I am 100% impulsive. Again the Dr. did a speech where he mentioned emotions and when ADHD is overly heated, their impulsiveness is dangerous. I feel this and it’s always bothered me. In the heated moment (granted, I am talking very heated, pissed off moment) nothing matters and I’ve felt like violence would make me feel better and I didn’t care of the consequences. Too blinded by it to see anything in the future, just the ‘now’.

Yeah I check all the boxes essentially.

We were on a vacation and I was skipping medicine on a few days, I tend to skip sometimes just because, probably ADHD.

Honestly, I take so many pills I get tired of it. I take 2 ADHD, fish oil (as it was suggested with ADHD), birth control, allergy. I was also taking a B complex every other day and a cranberry every other day. It was a lot so I’ve stopped taking the vitamins as much.

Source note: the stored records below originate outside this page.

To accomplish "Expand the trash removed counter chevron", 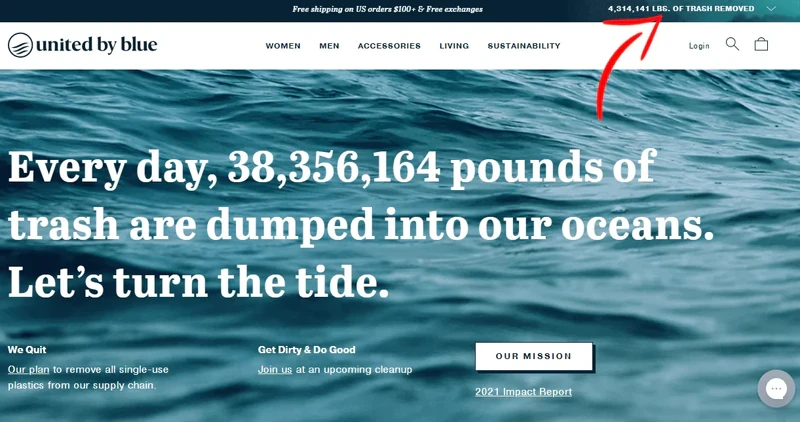I will pos(771,9).
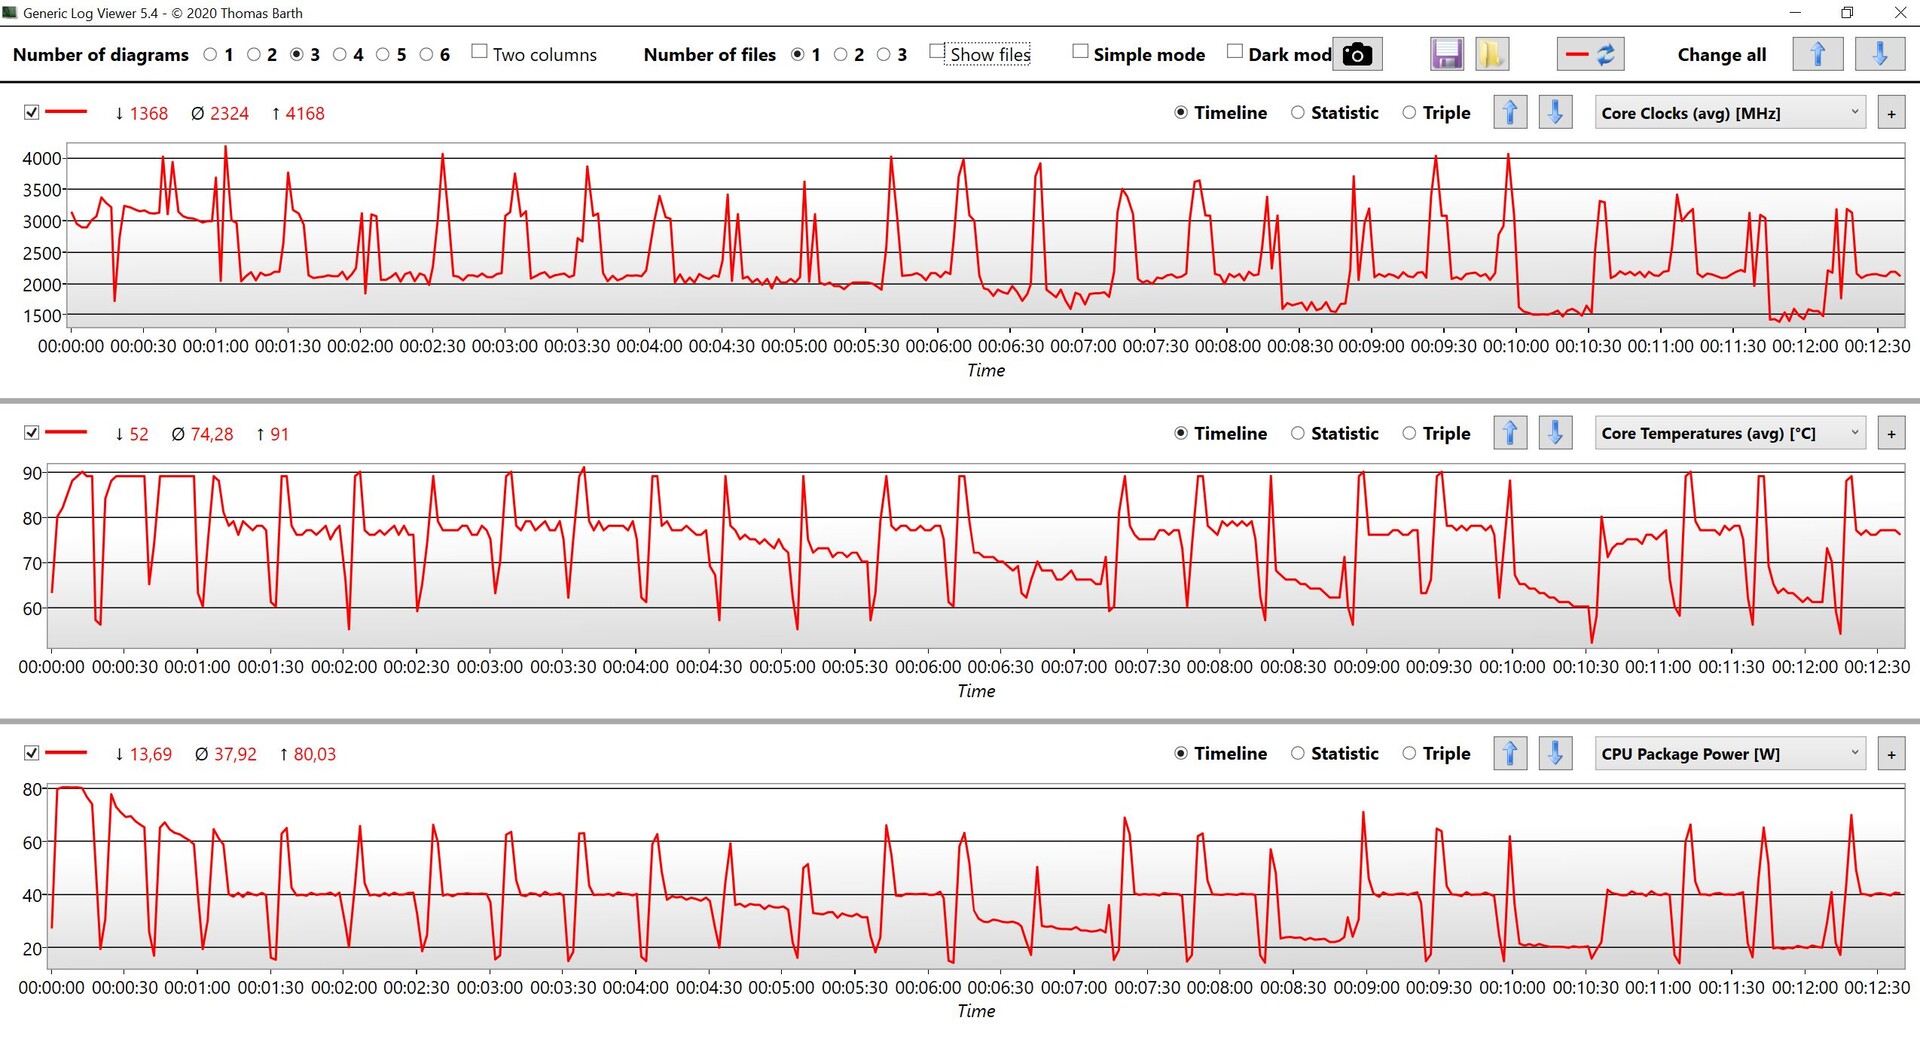Enable the Two columns checkbox
This screenshot has height=1039, width=1920.
coord(480,52)
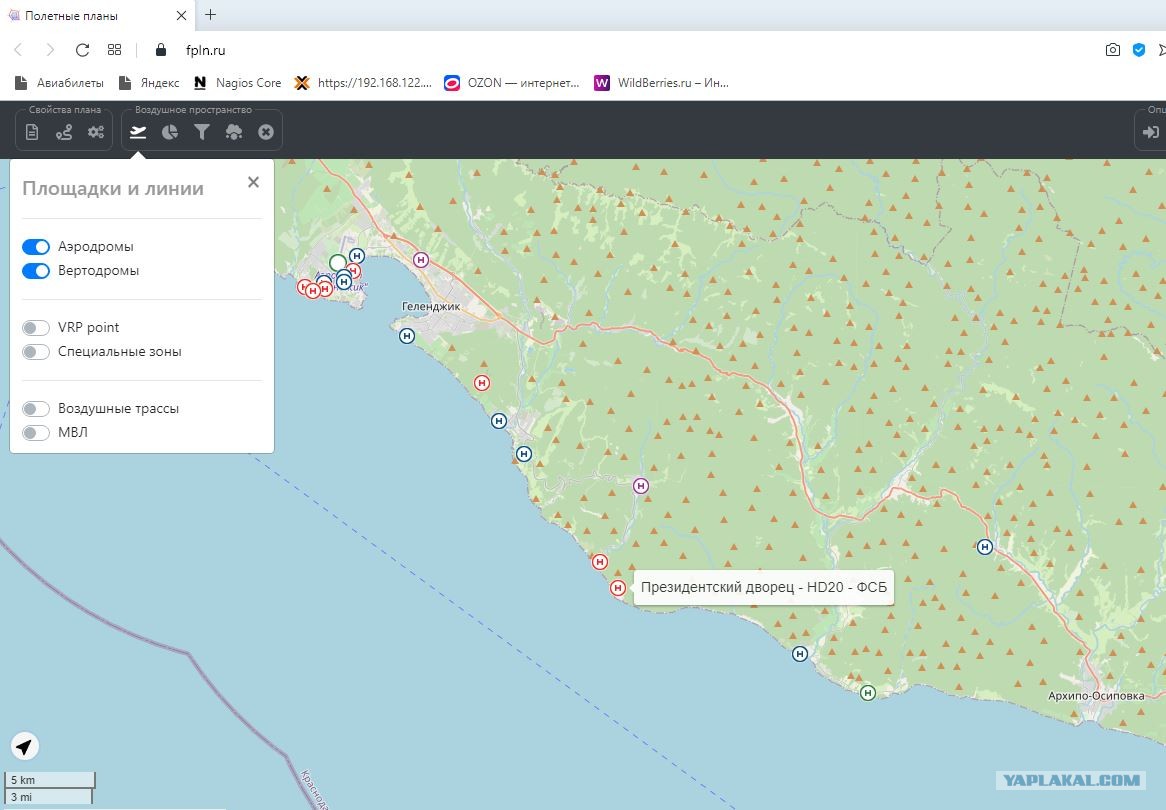
Task: Click the login icon at toolbar right
Action: (1151, 132)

By the 3rd day of the vacation, which I was driving on I could barely focus on the boring roads. You know the ones I mean when you are driving long distances. It literally made my brain buzz. I realized it about a day later why it was happening, but yeah. Amazing difference in my focus and ability to sit still medicated vs not.

This is a lot of personal struggles and realizations. I hope it helps you figure out where to start if you are questioning this. Apparently ADHD is very common, it was just believed woman couldn’t get it for so long. A whole generation of lost woman are figuring out why they need 3 planners, 20 alarms and keep losing their credit card. It’s crazy.